• _Task to carry out_: Run through the records and show each line that includes the string "will".
══ Source material ══
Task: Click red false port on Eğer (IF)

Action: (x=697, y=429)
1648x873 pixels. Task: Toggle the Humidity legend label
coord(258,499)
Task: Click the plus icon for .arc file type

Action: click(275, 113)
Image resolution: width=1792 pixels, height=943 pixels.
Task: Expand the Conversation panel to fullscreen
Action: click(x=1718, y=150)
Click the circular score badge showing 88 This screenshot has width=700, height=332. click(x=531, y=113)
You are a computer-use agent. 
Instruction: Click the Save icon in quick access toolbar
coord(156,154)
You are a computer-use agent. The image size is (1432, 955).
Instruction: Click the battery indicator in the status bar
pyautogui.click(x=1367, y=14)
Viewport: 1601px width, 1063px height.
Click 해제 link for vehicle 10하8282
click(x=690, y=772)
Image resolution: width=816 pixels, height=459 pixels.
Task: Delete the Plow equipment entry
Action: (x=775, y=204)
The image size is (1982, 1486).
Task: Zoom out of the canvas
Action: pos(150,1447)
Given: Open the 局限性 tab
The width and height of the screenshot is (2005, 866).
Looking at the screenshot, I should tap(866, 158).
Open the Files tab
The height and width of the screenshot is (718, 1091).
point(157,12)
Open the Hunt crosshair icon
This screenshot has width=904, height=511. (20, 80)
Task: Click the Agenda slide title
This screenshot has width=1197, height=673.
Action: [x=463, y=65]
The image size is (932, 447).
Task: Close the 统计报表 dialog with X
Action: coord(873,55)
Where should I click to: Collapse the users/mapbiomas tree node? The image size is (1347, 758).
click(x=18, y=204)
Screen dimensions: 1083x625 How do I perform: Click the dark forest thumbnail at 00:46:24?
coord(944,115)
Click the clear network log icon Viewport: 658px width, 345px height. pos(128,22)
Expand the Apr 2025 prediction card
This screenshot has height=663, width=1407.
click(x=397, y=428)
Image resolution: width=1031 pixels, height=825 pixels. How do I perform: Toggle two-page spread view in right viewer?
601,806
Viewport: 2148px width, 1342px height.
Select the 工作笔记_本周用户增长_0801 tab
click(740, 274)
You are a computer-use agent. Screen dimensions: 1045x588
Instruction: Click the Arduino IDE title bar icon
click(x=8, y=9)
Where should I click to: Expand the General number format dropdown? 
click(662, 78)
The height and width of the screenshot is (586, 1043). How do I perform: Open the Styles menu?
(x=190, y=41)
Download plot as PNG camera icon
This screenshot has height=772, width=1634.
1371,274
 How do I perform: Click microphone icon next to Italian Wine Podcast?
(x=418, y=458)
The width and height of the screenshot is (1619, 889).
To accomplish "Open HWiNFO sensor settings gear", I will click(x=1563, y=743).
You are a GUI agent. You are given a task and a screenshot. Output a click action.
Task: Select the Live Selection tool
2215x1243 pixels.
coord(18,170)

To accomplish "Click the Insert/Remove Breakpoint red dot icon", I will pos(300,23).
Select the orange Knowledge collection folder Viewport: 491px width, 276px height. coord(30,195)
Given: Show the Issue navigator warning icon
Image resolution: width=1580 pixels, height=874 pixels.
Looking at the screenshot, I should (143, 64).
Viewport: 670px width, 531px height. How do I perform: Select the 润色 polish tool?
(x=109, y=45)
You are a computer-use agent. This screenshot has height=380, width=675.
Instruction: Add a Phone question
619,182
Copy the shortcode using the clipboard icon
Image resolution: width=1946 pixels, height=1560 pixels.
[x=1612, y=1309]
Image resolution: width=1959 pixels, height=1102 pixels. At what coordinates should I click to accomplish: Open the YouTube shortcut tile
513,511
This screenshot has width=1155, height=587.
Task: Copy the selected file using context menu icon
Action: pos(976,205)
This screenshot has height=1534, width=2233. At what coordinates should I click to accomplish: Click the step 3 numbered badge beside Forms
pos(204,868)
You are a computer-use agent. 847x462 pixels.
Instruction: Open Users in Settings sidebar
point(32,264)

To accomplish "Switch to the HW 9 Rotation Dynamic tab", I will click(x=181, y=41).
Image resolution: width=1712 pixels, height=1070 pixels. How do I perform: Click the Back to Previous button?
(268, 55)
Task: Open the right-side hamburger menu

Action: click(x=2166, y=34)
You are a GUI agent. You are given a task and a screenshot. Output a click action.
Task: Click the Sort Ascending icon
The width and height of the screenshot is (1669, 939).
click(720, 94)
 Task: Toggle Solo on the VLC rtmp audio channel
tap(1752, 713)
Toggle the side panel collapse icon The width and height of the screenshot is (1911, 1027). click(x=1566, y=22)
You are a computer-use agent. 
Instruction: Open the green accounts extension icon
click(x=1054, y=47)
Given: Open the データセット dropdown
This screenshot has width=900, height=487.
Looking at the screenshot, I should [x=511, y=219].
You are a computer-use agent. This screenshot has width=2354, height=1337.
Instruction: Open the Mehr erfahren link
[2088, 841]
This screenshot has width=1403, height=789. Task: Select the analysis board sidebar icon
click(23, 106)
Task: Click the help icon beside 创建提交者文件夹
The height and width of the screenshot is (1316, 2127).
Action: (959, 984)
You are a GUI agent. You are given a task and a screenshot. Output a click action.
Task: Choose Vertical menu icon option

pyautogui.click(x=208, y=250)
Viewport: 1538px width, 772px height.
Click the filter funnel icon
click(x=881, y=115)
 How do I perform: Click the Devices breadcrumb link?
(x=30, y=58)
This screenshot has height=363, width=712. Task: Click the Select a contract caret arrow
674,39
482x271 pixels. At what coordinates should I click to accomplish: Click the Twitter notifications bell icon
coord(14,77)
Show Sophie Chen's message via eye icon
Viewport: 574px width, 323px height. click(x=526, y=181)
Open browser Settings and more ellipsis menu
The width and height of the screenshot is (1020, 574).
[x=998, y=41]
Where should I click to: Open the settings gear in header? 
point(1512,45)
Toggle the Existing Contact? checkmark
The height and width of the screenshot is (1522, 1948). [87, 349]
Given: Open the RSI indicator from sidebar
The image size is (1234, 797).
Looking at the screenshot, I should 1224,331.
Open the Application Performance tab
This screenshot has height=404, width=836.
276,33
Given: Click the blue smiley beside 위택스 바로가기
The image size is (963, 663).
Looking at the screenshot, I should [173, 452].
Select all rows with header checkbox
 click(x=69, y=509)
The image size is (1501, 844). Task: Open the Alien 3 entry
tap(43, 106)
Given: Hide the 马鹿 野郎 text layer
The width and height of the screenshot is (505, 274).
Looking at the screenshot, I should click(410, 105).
═══
• _Your solution_:
To accomplish "Open HWiNFO sensor settings gear", I will click(x=1563, y=743).
To accomplish "Click the Insert/Remove Breakpoint red dot icon", I will pos(300,23).
To accomplish "Switch to the HW 9 Rotation Dynamic tab", I will click(x=181, y=41).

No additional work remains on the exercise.